== TASK DETAILS ==
What is needed is every line of the data that includes the word "will". Please copy each one.

##### EXTRACTED MATERIAL #####

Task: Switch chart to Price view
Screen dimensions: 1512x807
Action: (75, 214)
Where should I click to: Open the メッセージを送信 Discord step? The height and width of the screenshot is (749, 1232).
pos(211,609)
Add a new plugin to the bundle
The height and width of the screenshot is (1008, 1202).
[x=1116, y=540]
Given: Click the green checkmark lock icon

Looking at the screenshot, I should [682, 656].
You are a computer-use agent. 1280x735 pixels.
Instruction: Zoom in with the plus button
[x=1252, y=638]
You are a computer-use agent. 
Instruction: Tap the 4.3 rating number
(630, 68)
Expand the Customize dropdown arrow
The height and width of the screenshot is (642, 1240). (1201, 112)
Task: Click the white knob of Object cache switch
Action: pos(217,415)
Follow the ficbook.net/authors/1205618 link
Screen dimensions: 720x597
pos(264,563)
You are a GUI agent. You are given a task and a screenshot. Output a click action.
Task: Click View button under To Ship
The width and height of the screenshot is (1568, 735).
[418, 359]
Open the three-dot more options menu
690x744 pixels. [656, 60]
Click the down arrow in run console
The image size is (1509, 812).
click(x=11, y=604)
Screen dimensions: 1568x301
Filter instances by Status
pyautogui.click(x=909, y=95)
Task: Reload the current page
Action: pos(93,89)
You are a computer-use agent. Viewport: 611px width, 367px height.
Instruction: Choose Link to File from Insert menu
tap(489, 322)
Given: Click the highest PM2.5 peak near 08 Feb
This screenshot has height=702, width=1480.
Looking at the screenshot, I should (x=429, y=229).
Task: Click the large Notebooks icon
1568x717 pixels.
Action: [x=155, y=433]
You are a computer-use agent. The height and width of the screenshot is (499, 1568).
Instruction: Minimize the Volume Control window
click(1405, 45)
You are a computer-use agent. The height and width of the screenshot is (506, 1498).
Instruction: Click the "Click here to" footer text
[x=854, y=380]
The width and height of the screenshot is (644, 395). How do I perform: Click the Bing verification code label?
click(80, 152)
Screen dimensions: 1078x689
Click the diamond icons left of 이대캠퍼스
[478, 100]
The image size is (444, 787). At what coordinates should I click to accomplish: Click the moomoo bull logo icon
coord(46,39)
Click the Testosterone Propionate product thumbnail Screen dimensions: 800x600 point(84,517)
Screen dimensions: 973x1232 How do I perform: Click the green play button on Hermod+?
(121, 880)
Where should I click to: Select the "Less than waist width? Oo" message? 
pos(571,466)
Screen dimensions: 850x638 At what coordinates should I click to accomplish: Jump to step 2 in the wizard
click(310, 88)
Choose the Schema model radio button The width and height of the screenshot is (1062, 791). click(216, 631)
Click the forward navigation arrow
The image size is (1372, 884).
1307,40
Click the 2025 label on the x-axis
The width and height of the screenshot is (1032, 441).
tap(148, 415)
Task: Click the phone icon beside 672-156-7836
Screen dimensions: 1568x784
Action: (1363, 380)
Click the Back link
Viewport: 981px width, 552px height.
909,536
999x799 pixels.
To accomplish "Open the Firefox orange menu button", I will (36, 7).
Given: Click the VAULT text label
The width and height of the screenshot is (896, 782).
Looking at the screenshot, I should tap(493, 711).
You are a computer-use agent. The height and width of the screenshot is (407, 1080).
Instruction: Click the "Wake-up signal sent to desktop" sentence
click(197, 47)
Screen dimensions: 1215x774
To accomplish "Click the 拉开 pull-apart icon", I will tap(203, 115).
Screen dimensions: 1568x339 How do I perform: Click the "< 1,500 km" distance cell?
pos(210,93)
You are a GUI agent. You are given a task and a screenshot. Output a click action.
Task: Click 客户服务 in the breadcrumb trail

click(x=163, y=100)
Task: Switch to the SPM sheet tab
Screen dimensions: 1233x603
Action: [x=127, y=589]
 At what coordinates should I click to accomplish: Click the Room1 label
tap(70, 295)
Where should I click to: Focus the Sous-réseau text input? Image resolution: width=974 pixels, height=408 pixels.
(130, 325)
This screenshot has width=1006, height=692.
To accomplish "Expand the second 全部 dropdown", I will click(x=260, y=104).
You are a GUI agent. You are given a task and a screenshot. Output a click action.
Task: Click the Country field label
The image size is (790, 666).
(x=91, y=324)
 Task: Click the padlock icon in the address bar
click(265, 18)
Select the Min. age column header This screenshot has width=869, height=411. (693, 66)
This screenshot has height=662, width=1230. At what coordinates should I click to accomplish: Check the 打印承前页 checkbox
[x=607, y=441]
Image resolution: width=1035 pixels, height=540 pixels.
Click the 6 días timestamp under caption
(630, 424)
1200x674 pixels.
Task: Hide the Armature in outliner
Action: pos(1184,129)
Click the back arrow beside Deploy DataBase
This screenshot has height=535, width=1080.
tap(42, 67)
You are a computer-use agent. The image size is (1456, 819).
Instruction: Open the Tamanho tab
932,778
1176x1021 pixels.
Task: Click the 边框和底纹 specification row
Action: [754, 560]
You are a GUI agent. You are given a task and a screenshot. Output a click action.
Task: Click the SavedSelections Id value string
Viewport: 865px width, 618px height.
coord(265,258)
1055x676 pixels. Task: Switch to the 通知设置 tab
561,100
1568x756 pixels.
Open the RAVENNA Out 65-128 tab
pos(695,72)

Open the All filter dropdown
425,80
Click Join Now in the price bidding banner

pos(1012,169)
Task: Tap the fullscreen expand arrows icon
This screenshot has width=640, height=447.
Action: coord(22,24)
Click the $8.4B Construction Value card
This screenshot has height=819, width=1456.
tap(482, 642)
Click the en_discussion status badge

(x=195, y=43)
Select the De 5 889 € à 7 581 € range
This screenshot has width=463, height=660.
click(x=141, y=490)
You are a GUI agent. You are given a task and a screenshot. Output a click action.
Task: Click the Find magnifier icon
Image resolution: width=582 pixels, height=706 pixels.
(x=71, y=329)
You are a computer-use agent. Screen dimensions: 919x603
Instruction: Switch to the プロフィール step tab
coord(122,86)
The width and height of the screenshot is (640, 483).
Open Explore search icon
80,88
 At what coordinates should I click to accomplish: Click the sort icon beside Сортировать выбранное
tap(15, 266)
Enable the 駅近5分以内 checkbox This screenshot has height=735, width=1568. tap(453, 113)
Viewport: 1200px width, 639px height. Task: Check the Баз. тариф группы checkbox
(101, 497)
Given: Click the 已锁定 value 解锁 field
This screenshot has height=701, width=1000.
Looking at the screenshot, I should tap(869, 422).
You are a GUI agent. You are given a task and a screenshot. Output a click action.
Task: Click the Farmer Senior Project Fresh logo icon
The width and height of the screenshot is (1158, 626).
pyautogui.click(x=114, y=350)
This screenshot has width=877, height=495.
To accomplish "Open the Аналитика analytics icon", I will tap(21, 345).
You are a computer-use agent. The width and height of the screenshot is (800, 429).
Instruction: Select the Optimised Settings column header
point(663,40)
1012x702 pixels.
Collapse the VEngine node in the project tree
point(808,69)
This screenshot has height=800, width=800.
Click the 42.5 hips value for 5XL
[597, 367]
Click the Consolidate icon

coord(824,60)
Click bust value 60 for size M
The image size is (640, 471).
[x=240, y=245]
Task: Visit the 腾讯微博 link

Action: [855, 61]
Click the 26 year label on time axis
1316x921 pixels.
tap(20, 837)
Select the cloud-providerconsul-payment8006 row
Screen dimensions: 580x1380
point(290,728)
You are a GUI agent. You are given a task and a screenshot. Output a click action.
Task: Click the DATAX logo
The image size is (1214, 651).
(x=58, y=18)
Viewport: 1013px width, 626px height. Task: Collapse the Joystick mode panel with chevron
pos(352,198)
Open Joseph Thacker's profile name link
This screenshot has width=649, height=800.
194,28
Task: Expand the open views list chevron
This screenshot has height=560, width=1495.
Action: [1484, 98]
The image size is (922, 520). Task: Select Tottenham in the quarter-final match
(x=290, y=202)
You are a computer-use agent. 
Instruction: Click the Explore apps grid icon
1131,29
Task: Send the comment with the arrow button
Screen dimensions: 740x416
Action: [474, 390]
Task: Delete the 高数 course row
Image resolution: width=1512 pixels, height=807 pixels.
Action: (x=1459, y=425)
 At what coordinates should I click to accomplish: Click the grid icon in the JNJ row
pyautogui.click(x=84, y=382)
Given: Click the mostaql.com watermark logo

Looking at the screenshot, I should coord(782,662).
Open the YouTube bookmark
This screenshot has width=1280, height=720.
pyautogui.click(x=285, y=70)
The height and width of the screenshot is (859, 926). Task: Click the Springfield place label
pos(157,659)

#####

== ANSWER BELOW ==
To accomplish "Open the Firefox orange menu button", I will (36, 7).
To accomplish "Click the 拉开 pull-apart icon", I will tap(203, 115).
To accomplish "Expand the second 全部 dropdown", I will click(x=260, y=104).
To accomplish "Open the Аналитика analytics icon", I will tap(21, 345).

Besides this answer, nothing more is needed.